**Work request:**
Nothing but the lines from the one with "CONFIRM (906, 1225)" down to the one with "Privacy Policy (1038, 1262)" should be returned, exactly and with both ends included, from the material below.
(Raw data begins)
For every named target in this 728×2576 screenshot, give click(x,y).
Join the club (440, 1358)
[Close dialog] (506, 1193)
(Raw data ends)
(Raw data begins)
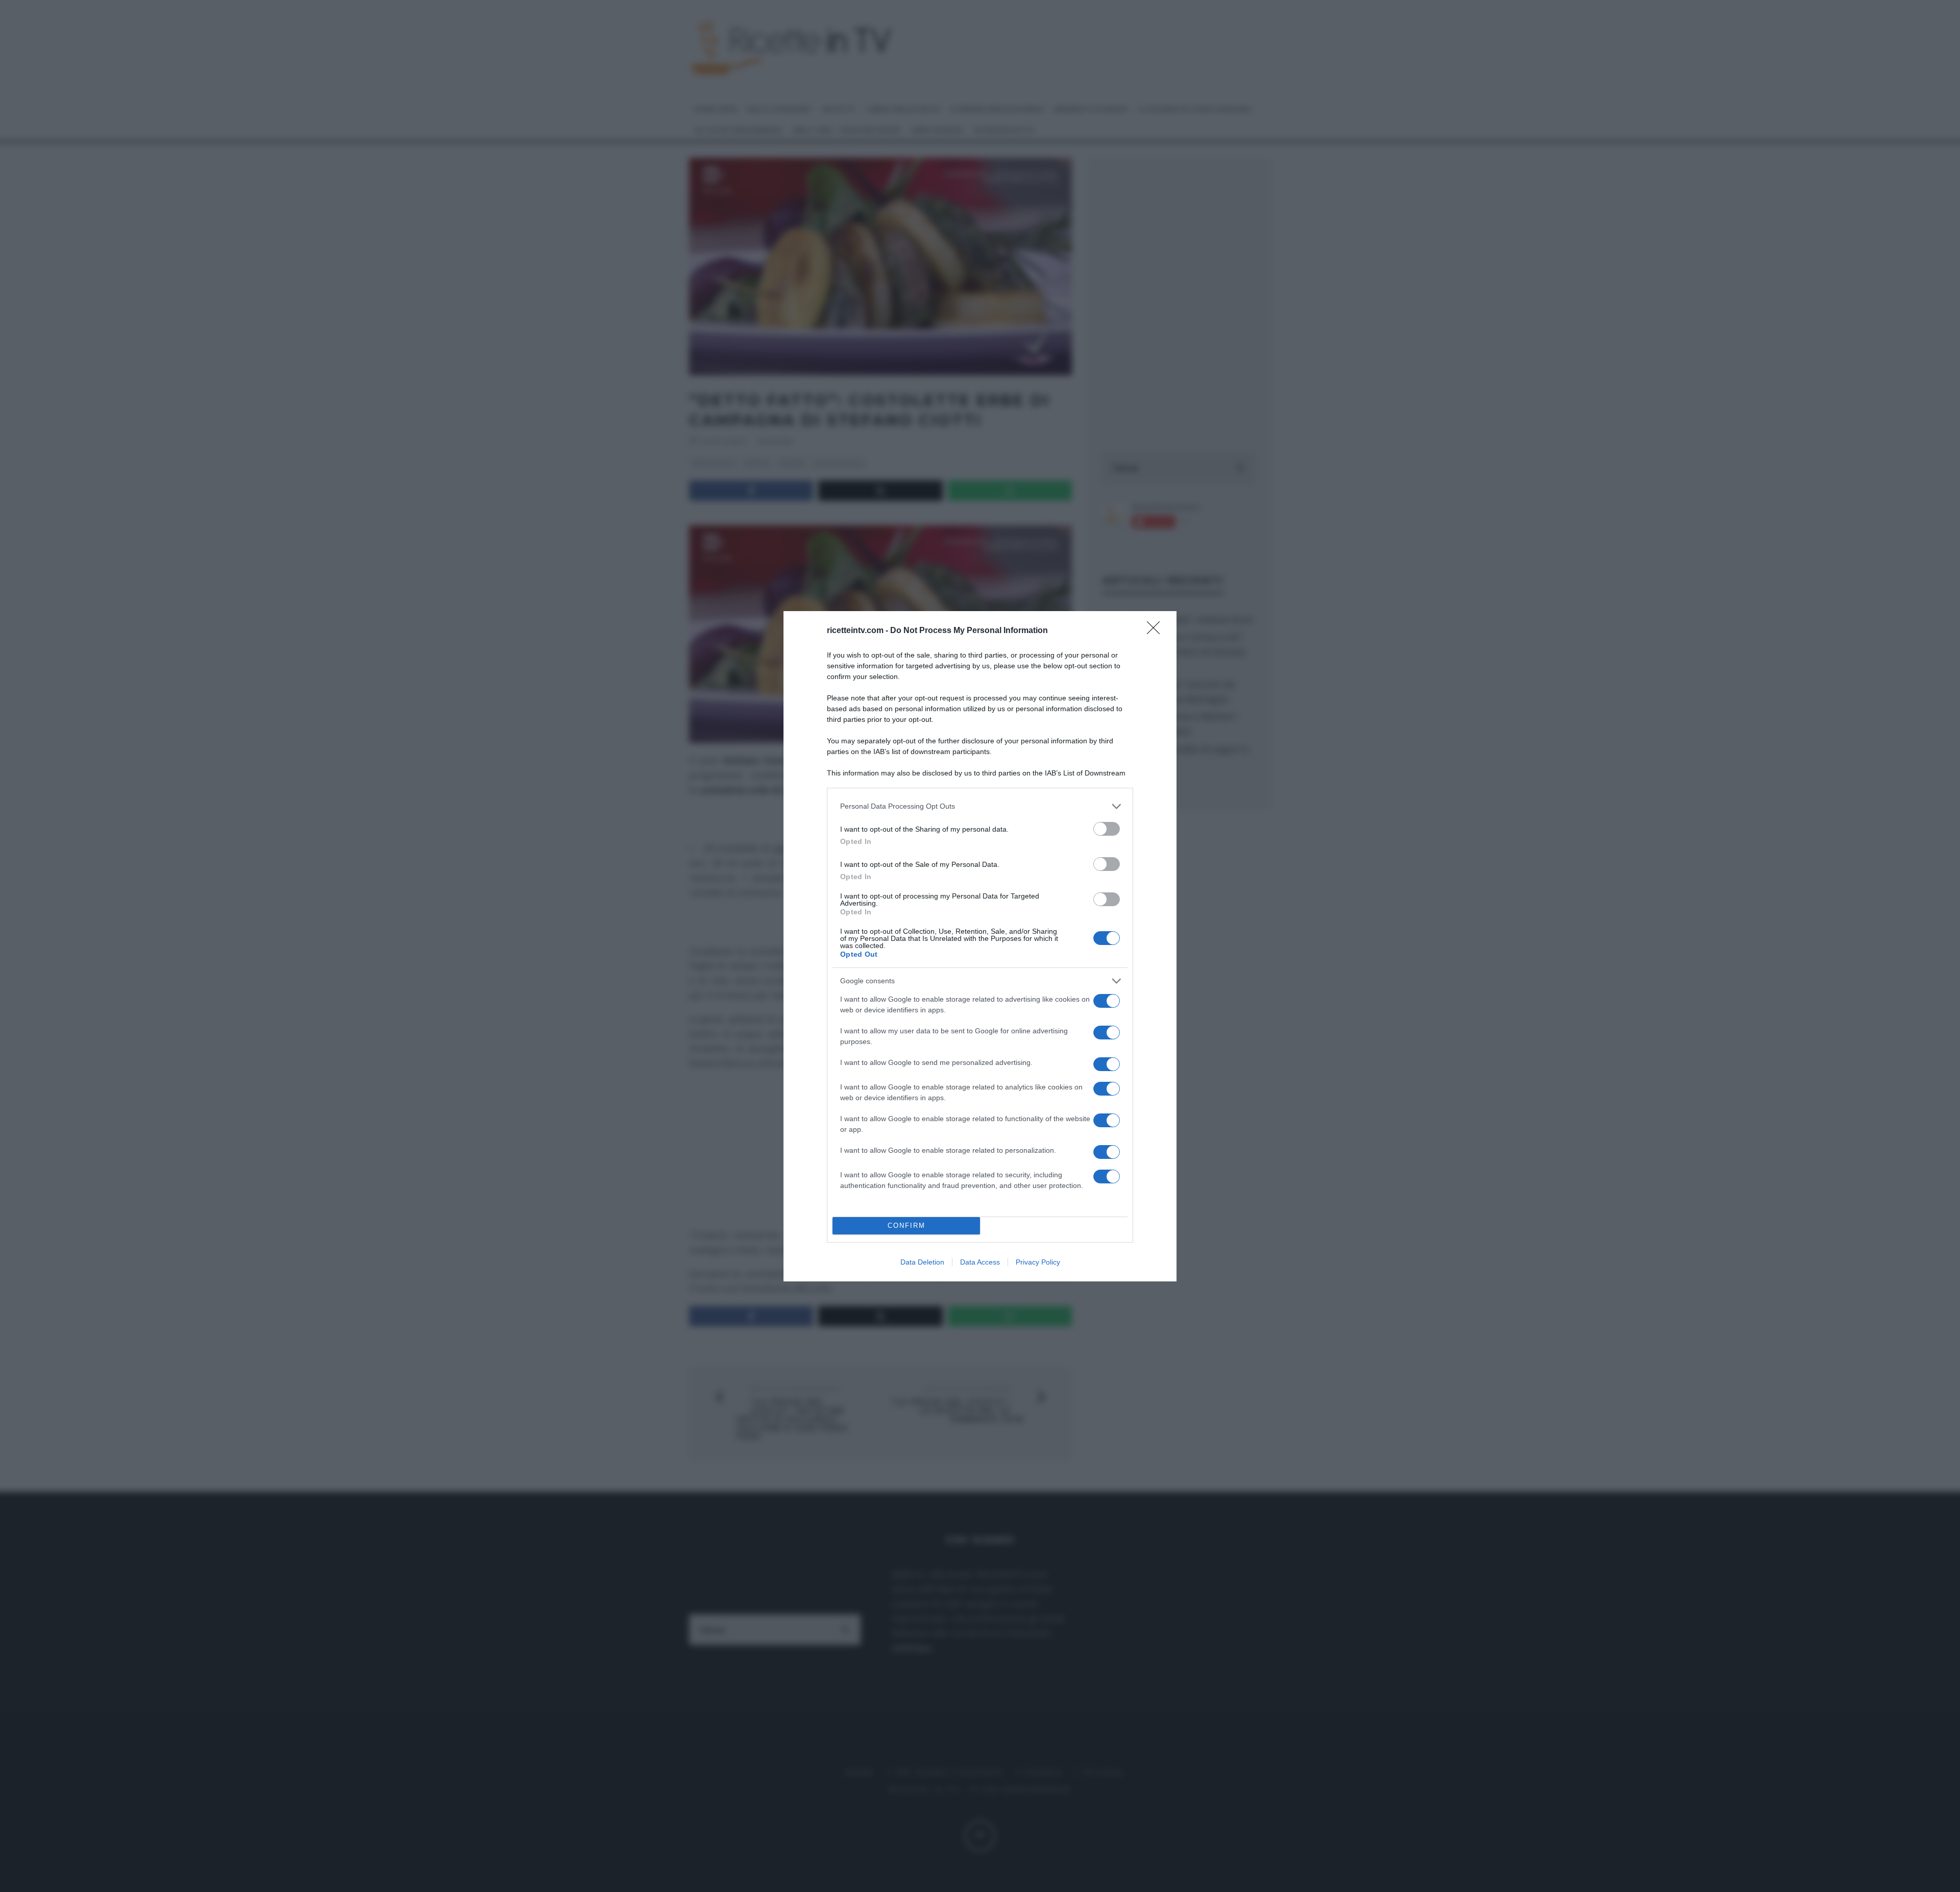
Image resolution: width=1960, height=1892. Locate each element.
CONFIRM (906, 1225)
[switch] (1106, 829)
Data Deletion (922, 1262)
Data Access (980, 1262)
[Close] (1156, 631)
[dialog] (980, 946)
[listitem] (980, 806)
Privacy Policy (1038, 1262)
(Raw data ends)
**Result for this exercise:**
CONFIRM (906, 1225)
[switch] (1106, 829)
Data Deletion (922, 1262)
Data Access (980, 1262)
[Close] (1156, 631)
[dialog] (980, 946)
[listitem] (980, 806)
Privacy Policy (1038, 1262)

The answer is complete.